#### [Description of the task]
Each line below is to be copied exactly as it appears.

#### [Supplied material]

--------------------------------

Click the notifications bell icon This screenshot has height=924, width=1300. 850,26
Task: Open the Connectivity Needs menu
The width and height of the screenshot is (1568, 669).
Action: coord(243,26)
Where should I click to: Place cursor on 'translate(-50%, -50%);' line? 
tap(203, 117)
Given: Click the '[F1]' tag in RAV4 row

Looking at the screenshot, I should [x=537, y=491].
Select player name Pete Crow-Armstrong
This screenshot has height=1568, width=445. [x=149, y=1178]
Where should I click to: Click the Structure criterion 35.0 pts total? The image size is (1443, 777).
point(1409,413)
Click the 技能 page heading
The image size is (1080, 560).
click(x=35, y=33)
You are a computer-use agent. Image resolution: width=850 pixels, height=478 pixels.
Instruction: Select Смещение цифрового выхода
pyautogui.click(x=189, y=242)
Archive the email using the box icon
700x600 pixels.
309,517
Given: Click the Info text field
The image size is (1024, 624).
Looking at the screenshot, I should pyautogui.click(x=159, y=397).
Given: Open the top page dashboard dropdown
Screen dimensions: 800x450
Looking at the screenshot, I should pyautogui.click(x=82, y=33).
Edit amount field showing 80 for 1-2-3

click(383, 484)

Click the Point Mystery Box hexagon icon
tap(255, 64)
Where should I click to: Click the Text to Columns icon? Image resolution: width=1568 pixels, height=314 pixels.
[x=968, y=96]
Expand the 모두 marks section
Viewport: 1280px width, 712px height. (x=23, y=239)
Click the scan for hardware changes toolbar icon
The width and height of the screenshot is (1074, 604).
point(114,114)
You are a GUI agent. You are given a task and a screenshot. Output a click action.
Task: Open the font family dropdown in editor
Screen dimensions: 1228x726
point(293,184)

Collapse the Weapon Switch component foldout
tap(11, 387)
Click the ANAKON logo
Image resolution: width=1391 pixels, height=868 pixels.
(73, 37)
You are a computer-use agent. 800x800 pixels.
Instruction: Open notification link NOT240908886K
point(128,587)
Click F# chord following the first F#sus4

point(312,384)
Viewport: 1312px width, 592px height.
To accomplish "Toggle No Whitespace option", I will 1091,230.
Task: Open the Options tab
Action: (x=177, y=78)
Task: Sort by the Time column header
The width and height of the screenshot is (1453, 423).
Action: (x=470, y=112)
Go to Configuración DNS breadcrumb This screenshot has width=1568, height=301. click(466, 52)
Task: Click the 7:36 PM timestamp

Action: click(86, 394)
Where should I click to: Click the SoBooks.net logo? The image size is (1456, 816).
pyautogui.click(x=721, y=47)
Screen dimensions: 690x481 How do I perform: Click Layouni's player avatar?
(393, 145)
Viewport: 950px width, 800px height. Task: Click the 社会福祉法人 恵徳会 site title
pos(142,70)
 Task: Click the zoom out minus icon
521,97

--------------------------------

#### [Written response]
Click the notifications bell icon This screenshot has height=924, width=1300. 850,26
Task: Open the Connectivity Needs menu
The width and height of the screenshot is (1568, 669).
Action: coord(243,26)
Where should I click to: Place cursor on 'translate(-50%, -50%);' line? 
tap(203, 117)
Given: Click the '[F1]' tag in RAV4 row

Looking at the screenshot, I should [x=537, y=491].
Select player name Pete Crow-Armstrong
This screenshot has height=1568, width=445. [x=149, y=1178]
Where should I click to: Click the Structure criterion 35.0 pts total? The image size is (1443, 777).
point(1409,413)
Click the 技能 page heading
The image size is (1080, 560).
click(x=35, y=33)
You are a computer-use agent. Image resolution: width=850 pixels, height=478 pixels.
Instruction: Select Смещение цифрового выхода
pyautogui.click(x=189, y=242)
Archive the email using the box icon
700x600 pixels.
309,517
Given: Click the Info text field
The image size is (1024, 624).
Looking at the screenshot, I should pyautogui.click(x=159, y=397).
Given: Open the top page dashboard dropdown
Screen dimensions: 800x450
Looking at the screenshot, I should pyautogui.click(x=82, y=33).
Edit amount field showing 80 for 1-2-3

click(383, 484)

Click the Point Mystery Box hexagon icon
tap(255, 64)
Where should I click to: Click the Text to Columns icon? Image resolution: width=1568 pixels, height=314 pixels.
[x=968, y=96]
Expand the 모두 marks section
Viewport: 1280px width, 712px height. (x=23, y=239)
Click the scan for hardware changes toolbar icon
The width and height of the screenshot is (1074, 604).
point(114,114)
You are a GUI agent. You are given a task and a screenshot. Output a click action.
Task: Open the font family dropdown in editor
Screen dimensions: 1228x726
point(293,184)

Collapse the Weapon Switch component foldout
tap(11, 387)
Click the ANAKON logo
Image resolution: width=1391 pixels, height=868 pixels.
(73, 37)
You are a computer-use agent. 800x800 pixels.
Instruction: Open notification link NOT240908886K
point(128,587)
Click F# chord following the first F#sus4

point(312,384)
Viewport: 1312px width, 592px height.
To accomplish "Toggle No Whitespace option", I will 1091,230.
Task: Open the Options tab
Action: (x=177, y=78)
Task: Sort by the Time column header
The width and height of the screenshot is (1453, 423).
Action: (x=470, y=112)
Go to Configuración DNS breadcrumb This screenshot has width=1568, height=301. click(466, 52)
Task: Click the 7:36 PM timestamp

Action: click(86, 394)
Where should I click to: Click the SoBooks.net logo? The image size is (1456, 816).
pyautogui.click(x=721, y=47)
Screen dimensions: 690x481 How do I perform: Click Layouni's player avatar?
(393, 145)
Viewport: 950px width, 800px height. Task: Click the 社会福祉法人 恵徳会 site title
pos(142,70)
 Task: Click the zoom out minus icon
521,97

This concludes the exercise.